Im Turnus von etwa zehn Jahren wird diese Liste aktualisiert veröffentlicht und gibt Auskunft über alle in Deutschland vorkommenden Säugetierarten und deren Bestandsentwicklung. Für mehr als die Hälfte aller Arten und Unterarten ist in den vergangenen 150 Jahren ein negativer Bestandstrend zu verzeichnen, knapp ein Drittel ist aktuell bestandsgefährdet, zehn Arten gelten bereits als ausgestorben. Nur bei wenigen Arten verzeichnet der Bericht Bestandsverbesserungen.

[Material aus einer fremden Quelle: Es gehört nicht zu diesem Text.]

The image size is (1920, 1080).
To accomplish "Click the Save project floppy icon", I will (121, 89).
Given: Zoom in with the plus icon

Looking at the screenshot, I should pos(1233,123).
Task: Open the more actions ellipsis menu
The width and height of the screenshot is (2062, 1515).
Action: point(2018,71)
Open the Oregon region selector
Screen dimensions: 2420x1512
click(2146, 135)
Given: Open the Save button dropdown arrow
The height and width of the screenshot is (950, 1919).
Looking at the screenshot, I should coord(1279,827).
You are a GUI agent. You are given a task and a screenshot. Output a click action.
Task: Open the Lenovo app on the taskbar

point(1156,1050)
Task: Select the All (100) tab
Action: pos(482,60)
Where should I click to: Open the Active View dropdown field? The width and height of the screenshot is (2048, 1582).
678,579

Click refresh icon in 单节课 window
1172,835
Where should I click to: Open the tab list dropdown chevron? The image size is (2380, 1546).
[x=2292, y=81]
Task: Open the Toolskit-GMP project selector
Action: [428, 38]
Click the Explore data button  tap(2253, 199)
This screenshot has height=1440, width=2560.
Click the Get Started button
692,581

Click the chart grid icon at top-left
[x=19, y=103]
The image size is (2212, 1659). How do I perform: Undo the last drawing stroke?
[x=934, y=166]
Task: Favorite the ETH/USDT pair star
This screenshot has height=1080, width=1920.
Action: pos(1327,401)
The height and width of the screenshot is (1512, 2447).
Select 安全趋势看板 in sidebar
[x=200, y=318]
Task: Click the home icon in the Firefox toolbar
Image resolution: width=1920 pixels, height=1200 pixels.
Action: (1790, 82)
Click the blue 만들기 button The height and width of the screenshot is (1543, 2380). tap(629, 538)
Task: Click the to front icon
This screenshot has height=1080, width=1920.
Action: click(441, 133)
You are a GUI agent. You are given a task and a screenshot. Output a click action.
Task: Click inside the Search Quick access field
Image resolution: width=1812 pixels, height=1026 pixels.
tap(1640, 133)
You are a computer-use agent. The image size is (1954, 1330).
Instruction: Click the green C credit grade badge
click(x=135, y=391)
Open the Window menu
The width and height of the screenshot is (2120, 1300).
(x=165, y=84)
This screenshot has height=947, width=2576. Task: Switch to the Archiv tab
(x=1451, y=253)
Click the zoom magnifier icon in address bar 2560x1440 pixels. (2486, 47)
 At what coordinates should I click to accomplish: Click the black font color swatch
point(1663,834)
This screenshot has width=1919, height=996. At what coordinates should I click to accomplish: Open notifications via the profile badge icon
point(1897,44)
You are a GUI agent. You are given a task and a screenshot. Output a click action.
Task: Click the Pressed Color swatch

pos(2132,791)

Solche Verbesserungen sind in aller Regel nicht nur auf den passiven Schutz durch Berner Konvention, FFH-Richtlinie (Anhang IV) und das Bundesnaturschutzgesetz zurückzuführen, sondern auch auf die gezielte Verbesserung der entsprechenden Habitatstrukturen. Der Feldhamster wird heute in Deutschland nicht mehr bejagt oder bekämpft, und schon ein einzelnes Exemplar kann den Bau einer Straße oder die Ausweisung einer Gewerbefläche ausbremsen. Aber das allein sichert nicht den Arterhalt. Seine Lebensbedingungen sind in den vergangenen Jahrzehnten zunehmend schlechter geworden. Der kleine Nager hat keine vergleichbare Lobby wie die großen Wappentiere des Artenschutzes Wolf oder Biber.

Cricetus cricetus

Nach zoologischer Systematik gehört der Feldhamster (Cricetus cricetus) zu den Mäuseverwandten (Myomorpha) innerhalb der Ordnung der Nagetiere (Rodentia) und darin zur Familie der Wühler (Cricetidae), Unterfamilie Hamster (Cricetinae). Von den rund 20 Arten dieser Unterfamilie ist der Feldhamster die größte und die einzige, die in Europa vorkommt, jedenfalls außerhalb von Kinderzimmern und Laboren. Die meisten Arten sind nur maus- bis rattengroß, wobei beispielsweise ein Kurzschwanz-Zwerghamster 50 bis 100 Millimeter misst. Ein ausgewachsener Feldhamster hingegen kann rund 350 Millimeter erreichen, gemessen ohne den bis zu 60 Millimeter langen Schwanz. Solch ein Exemplar wiegt dann schon mal 650 Gramm. Der durchschnittliche Feldhamster weist etwa die Größe eines Meerschweinchens auf, wobei Männchen etwas stärker sind als Weibchen.

Feldhamster haben einen gedrungenen, kräftigen Körper mit stark ausgebildeten Krallen. Damit graben die dämmerungs- und nachtaktiven Tiere ihre Baue, in denen sie einen Großteil des Tages verbringen. Und das in der Regel allein: Feldhamster sind territoriale Einzelgänger, die ihre Baue rabiat gegen Artgenossen und andere Eindringlinge verteidigen. Die nicht selten mehr als einen Meter tiefen, oft langen und verzweigten Gänge mit Wohn-, Vorrats- und Kotkammern bieten guten Schutz gegen natürliche Feinde. Sicherheitshalber legen Hamster mehrere Eingänge als steile Fallröhren an, durch die sie sich in ihren Bau plumpsen lassen können, sollte sich ein Greifvogel, ein Fuchs oder auch eine Katze nähern.